The LHC will be the world machine for many yearsRolf Heuer
However, Heuer’s most ambitious – and perhaps contentious – goals are arguably his aspirations for CERN positioned as a laboratory for the world. In some respects that process has already begun. “We are about to enter the terascale in particle physics,” he says. “The LHC will be the world machine for many years.”
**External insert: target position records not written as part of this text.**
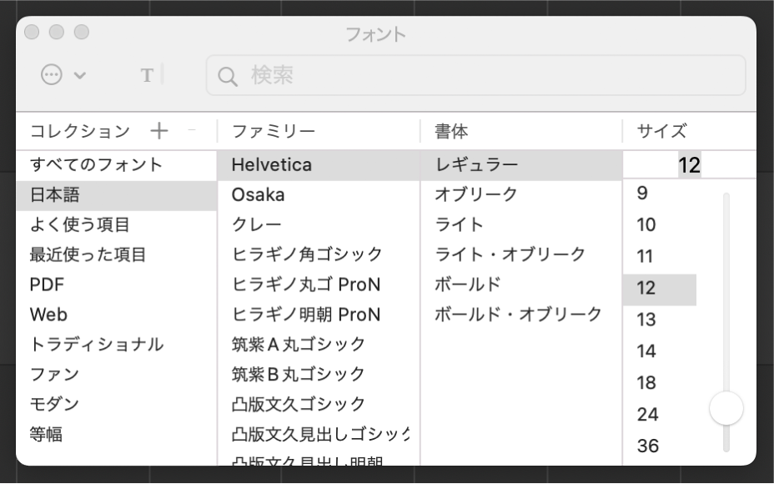Open the three-dot actions menu
Screen dimensions: 774x484
[x=52, y=75]
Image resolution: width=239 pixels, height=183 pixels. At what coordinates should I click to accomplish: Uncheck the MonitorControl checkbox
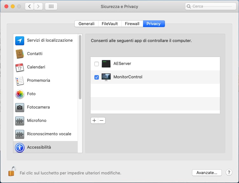(97, 77)
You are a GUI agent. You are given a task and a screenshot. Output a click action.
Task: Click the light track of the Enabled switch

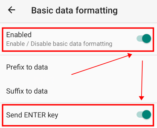tap(139, 39)
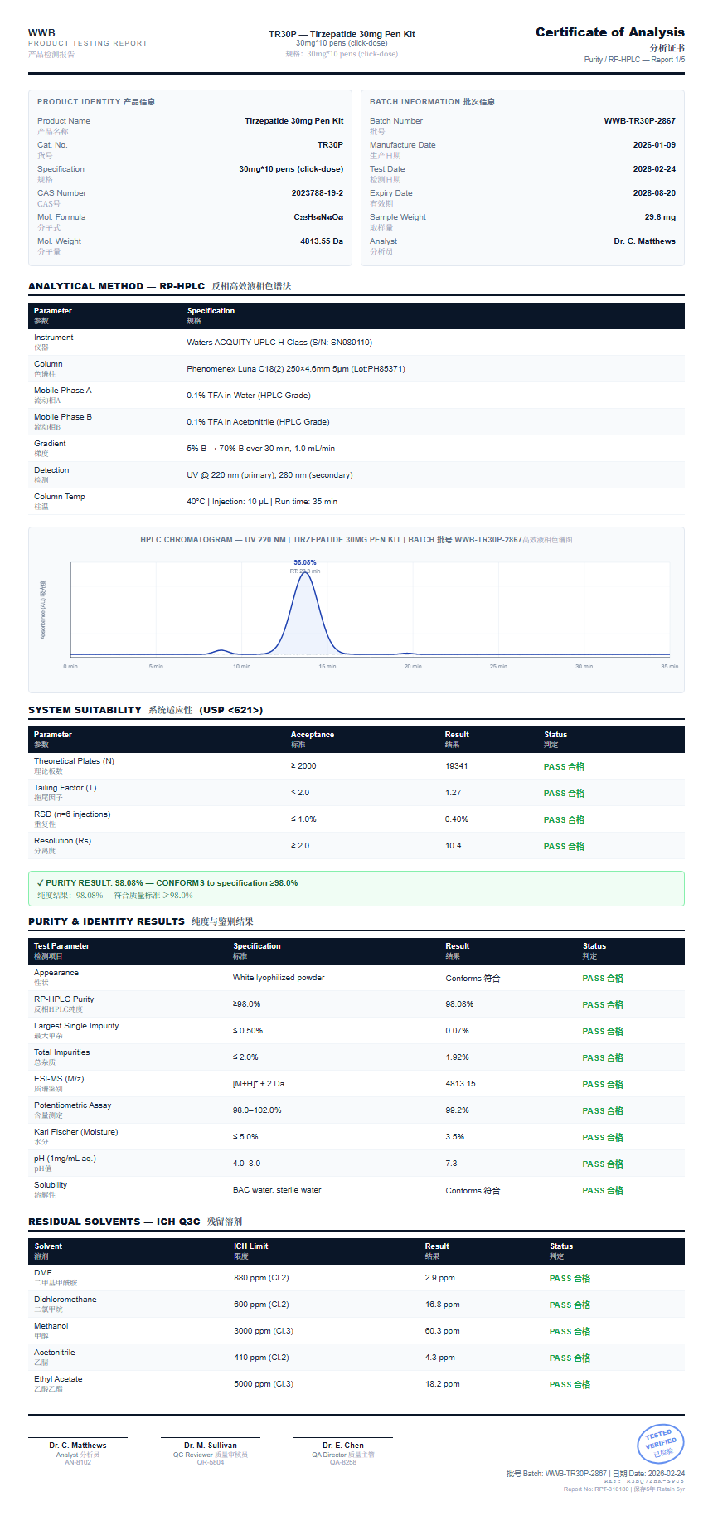Click batch number WWB-TR30P-2867 in Batch Information
The width and height of the screenshot is (713, 1516).
click(x=639, y=121)
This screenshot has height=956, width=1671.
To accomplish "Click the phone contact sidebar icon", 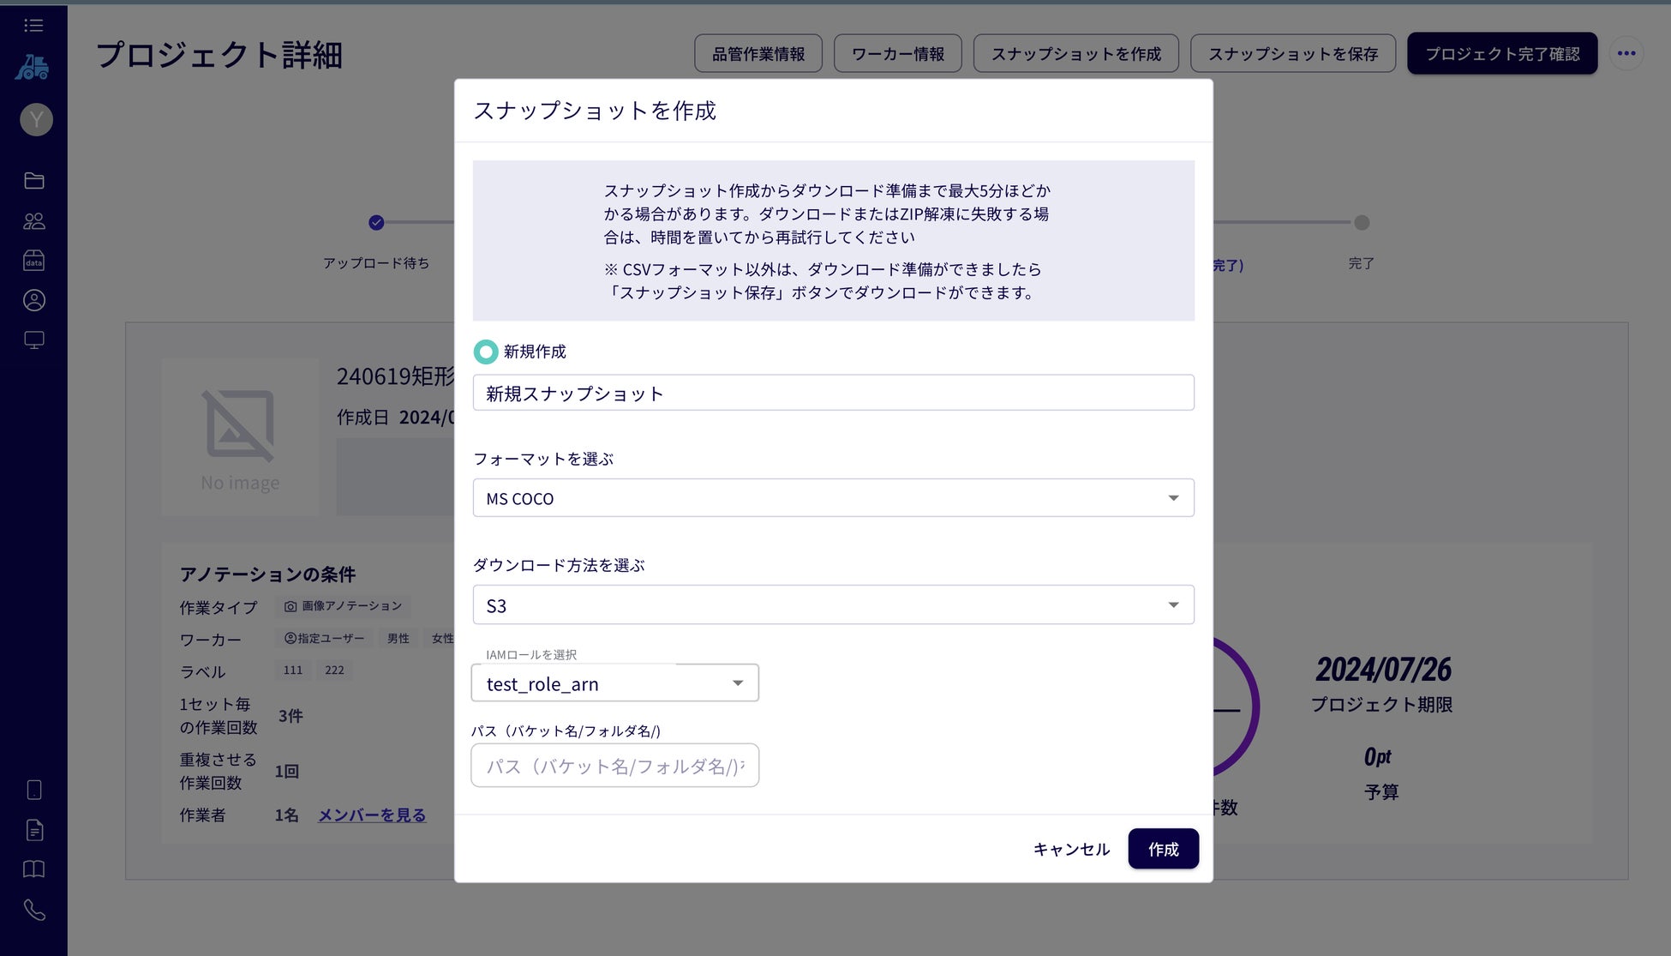I will [34, 910].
A first priority will be to strengthen CERN’s intellectual contribution, so that it has a role beyond that of a service laboratory. “CERN has to provide a service,” Heuer explains. “But to provide the best results we need the best people and therefore there needs to be an intellectual challenge.” A first step will be to create a new centre at CERN for the analysis and interpretation of LHC data. The idea is to create close contact between staff and users, between experiment and theory. “It should be a focal point in addition to other centres,” says Heuer. In particular, he envisages “a centre that fosters open discussion between theorists and experimenters, where people can discuss and perhaps develop common tools”. He acknowledges that it will be a challenge, but as he says: “I want to challenge people.”
A global view
Out on the broader world stage, Heuer hopes to influence the current panorama in particle physics. He believes that it is important to combine the strengths of the particle-physics laboratories around the world and to co-ordinate the various programmes. In general, “we need breadth with coherence”, he says. Starting at home, there are plans for a workshop on “New Opportunities in the Physics Landscape at CERN” in May to look at the future for fixed-target experiments at the CERN.
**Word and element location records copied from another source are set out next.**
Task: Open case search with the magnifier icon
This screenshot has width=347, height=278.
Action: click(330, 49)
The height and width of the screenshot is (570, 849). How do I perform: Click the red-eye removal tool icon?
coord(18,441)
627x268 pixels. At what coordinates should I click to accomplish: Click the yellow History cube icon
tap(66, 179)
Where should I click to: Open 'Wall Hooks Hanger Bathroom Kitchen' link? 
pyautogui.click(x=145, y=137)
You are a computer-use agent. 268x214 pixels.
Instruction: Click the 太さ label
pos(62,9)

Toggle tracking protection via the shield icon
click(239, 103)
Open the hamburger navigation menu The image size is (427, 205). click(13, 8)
In this context, breadth also means to venture beyond the conventional boundaries of particle physics, particularly to overlaps with astroparticle physics and nuclear physics, where there are common aspects of experimental methods and theoretical ideas. “We need a closer dialogue with other communities,” he explains. “We should not separate fields too much. There are differences but we should emphasize the commonalities and aim for a ‘win–win’ scenario.”
Co-operation and collaboration are key words in Heuer’s view. “High-energy physics facilities are becoming larger and more expensive,” he points out, “and, to state it positively, funding is not increasing.” However, long-term stability in funding is going to be a necessary condition for the future survival of the field. “We need new approaches from funding agencies,” he says, “which look beyond national and regional boundaries.” One step could be for funding agencies to meet on a more global basis. Here the CERN Council provides a model that these agencies are already studying for, as Heuer notes, “it seems to work”.
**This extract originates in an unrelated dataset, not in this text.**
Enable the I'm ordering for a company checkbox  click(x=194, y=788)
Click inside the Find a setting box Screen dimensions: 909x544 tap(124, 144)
More generally, keeping particle physics and CERN on track for a fulfilling future will no doubt require an organizational form that has yet to be defined. “We need to be open and inventive,” says Heuer. “A key word is partnership.” He argues that it will be crucial to retain excellent national and regional projects in addition to global initiatives to maintain expertise world wide; for example, he believes that it is essential to have accelerator laboratories in all regions.
“May you live in interesting times” is a supposedly a curse, but taken at face value it could also be a blessing. CERN, and Heuer as director-general, are certainly experiencing interesting times. The hope at CERN and in the wider particle-physics community must be that the future is not only interesting but global and bright.